Tags: definite, hard, improper, integral
 P: 45 1. The problem statement, all variables and given/known data Some friend of mine found this on a book: $$\int_{0}^{+inf}\frac{1-cos(\omega t)}{e^{\omega /C}(e^{\omega /T}-1)\omega }=ln[\frac{(\frac{T}{C})!}{|(\frac{T}{C}-iTt)!|}]$$ The proof is left for the reader. 2. Relevant equations 3. The attempt at a solution First very safe step: cos(ωt)=Re(e^(iωt)) Second.1: A possibility is using a substitution of: x=e^ω But now instead of 1/ω we have 1/ln(x) which is difficult to handle in integration. Second.2: I tried using derivation under the integral sign which I've basically never used before, assuming the legality of my move. If it=A. $$I=\int_{0}^{+inf}\frac{1-e^{it\omega}}{e^{\omega /C}(e^{\omega /T}-1)\omega }= \int_{0}^{+inf}\frac{1-e^{A\omega}}{e^{\omega /C}(e^{\omega /T}-1)\omega }$$ $$\frac{d}{dA}I= \int_{0}^{+inf}\frac{\partial }{\partial A}\frac{1-e^{A\omega}}{e^{\omega /C}(e^{\omega /T}-1)\omega }=\int_{0}^{+inf}\frac{-e^{A\omega}}{e^{\omega /C}(e^{\omega /T}-1)}$$ Which may not be convergent. At least as ω goes to zero the function goes to infinite. And as it goes to infinite 1/T must be greater than the exponent of the upper part of the fraction. And I still have to integrate with respect to A after. Alternative methods: Use of representation by series. Maybe with the help of integration by parts. Assuming the result is similar to the derivative result and just try differentiating.
Mentor
P: 19,758
 Quote by Swimmingly! 1. The problem statement, all variables and given/known data Some friend of mine found this on a book: $$\int_{0}^{+\infty}\frac{1-cos(\omega t)}{e^{\omega /C}(e^{\omega /T}-1)\omega }=ln[\frac{(\frac{T}{C})!}{|(\frac{T}{C}-iTt)!|}]$$
What's the variable of integration? You omitted it. Is it ##\omega##? If so, the integral should have d##\omega## in it.

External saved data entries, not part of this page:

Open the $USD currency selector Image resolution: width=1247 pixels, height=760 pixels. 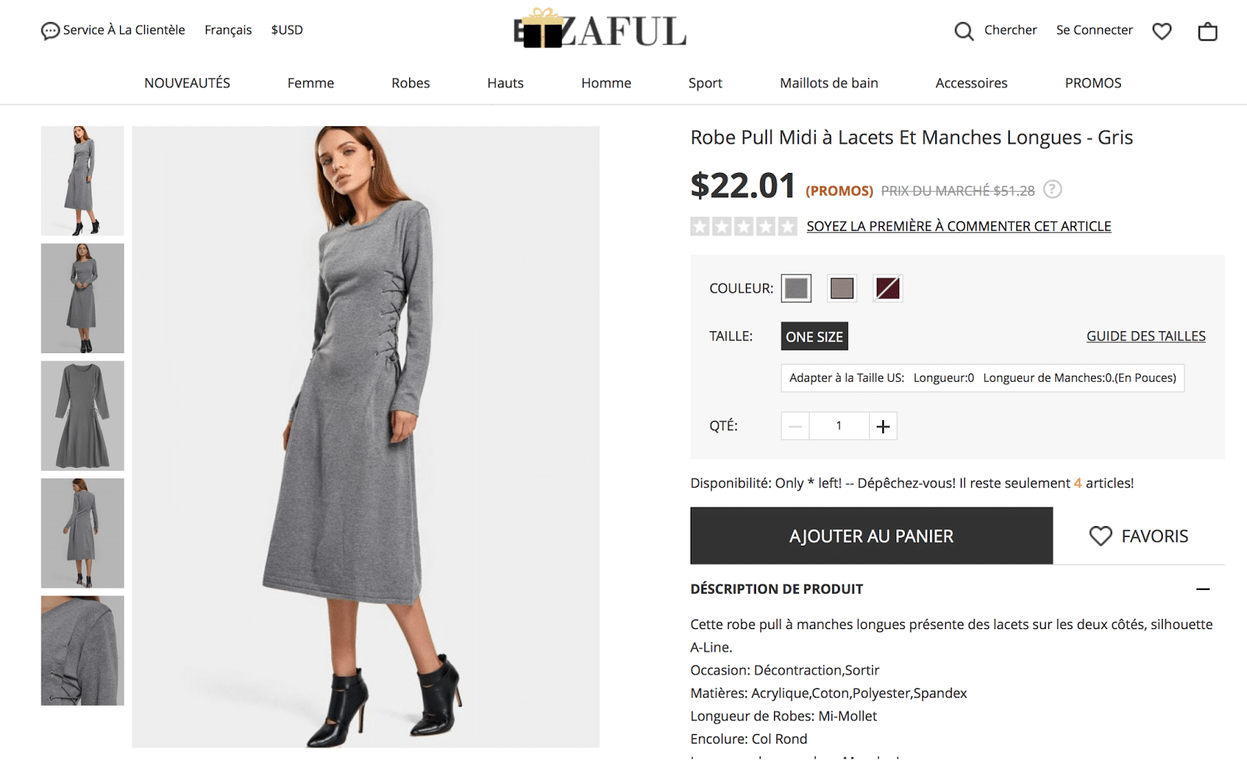(287, 30)
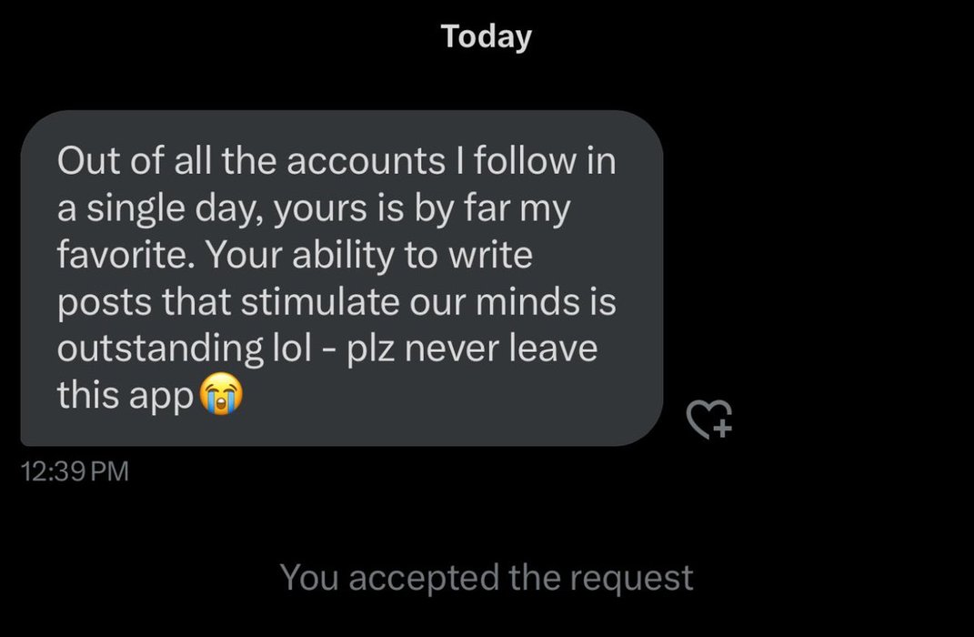
Task: Click the crying face emoji
Action: pos(221,397)
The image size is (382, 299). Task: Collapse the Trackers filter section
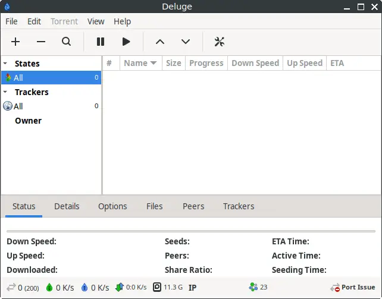click(5, 92)
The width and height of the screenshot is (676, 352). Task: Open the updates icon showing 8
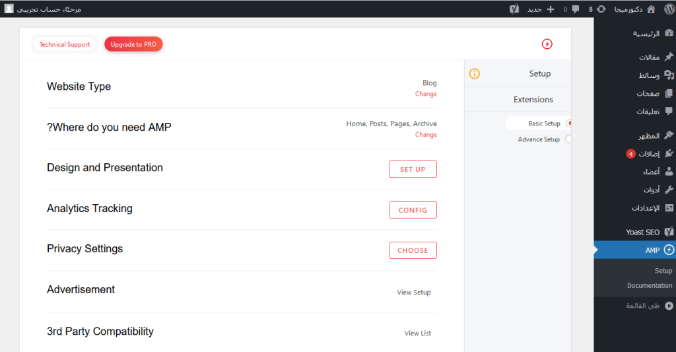[601, 9]
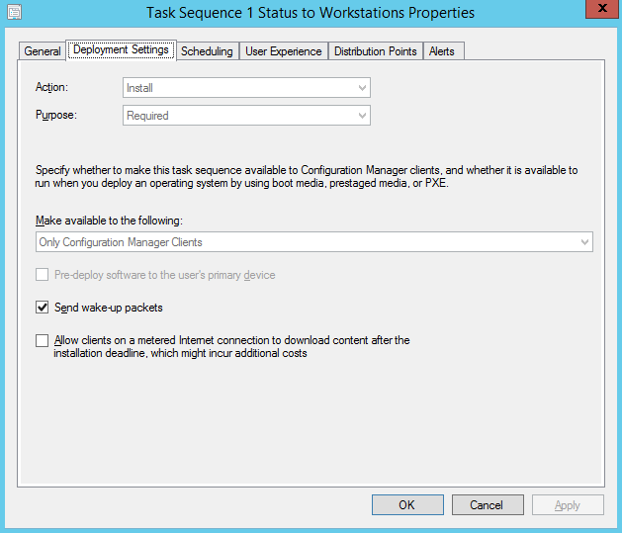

BTW, the LaTeX code for ∞ is \infty. I replaced your "inf" things throughout your post.
 Quote by Swimmingly! The proof is left for the reader. 2. Relevant equations 3. The attempt at a solution First very safe step: cos(ωt)=Re(e^(iωt)) Second.1: A possibility is using a substitution of: x=e^ω But now instead of 1/ω we have 1/ln(x) which is difficult to handle in integration. Second.2: I tried using derivation under the integral sign which I've basically never used before, assuming the legality of my move. If it=A. $$I=\int_{0}^{+\infty}\frac{1-e^{it\omega}}{e^{\omega /C}(e^{\omega /T}-1)\omega }= \int_{0}^{+\infty}\frac{1-e^{A\omega}}{e^{\omega /C}(e^{\omega /T}-1)\omega }$$ $$\frac{d}{dA}I= \int_{0}^{+\infty}\frac{\partial }{\partial A}\frac{1-e^{A\omega}}{e^{\omega /C}(e^{\omega /T}-1)\omega }=\int_{0}^{+\infty}\frac{-e^{A\omega}}{e^{\omega /C}(e^{\omega /T}-1)}$$ Which may not be convergent. At least as ω goes to zero the function goes to infinite. And as it goes to infinite 1/T must be greater than the exponent of the upper part of the fraction. And I still have to integrate with respect to A after. Alternative methods: Use of representation by series. Maybe with the help of integration by parts. Assuming the result is similar to the derivative result and just try differentiating.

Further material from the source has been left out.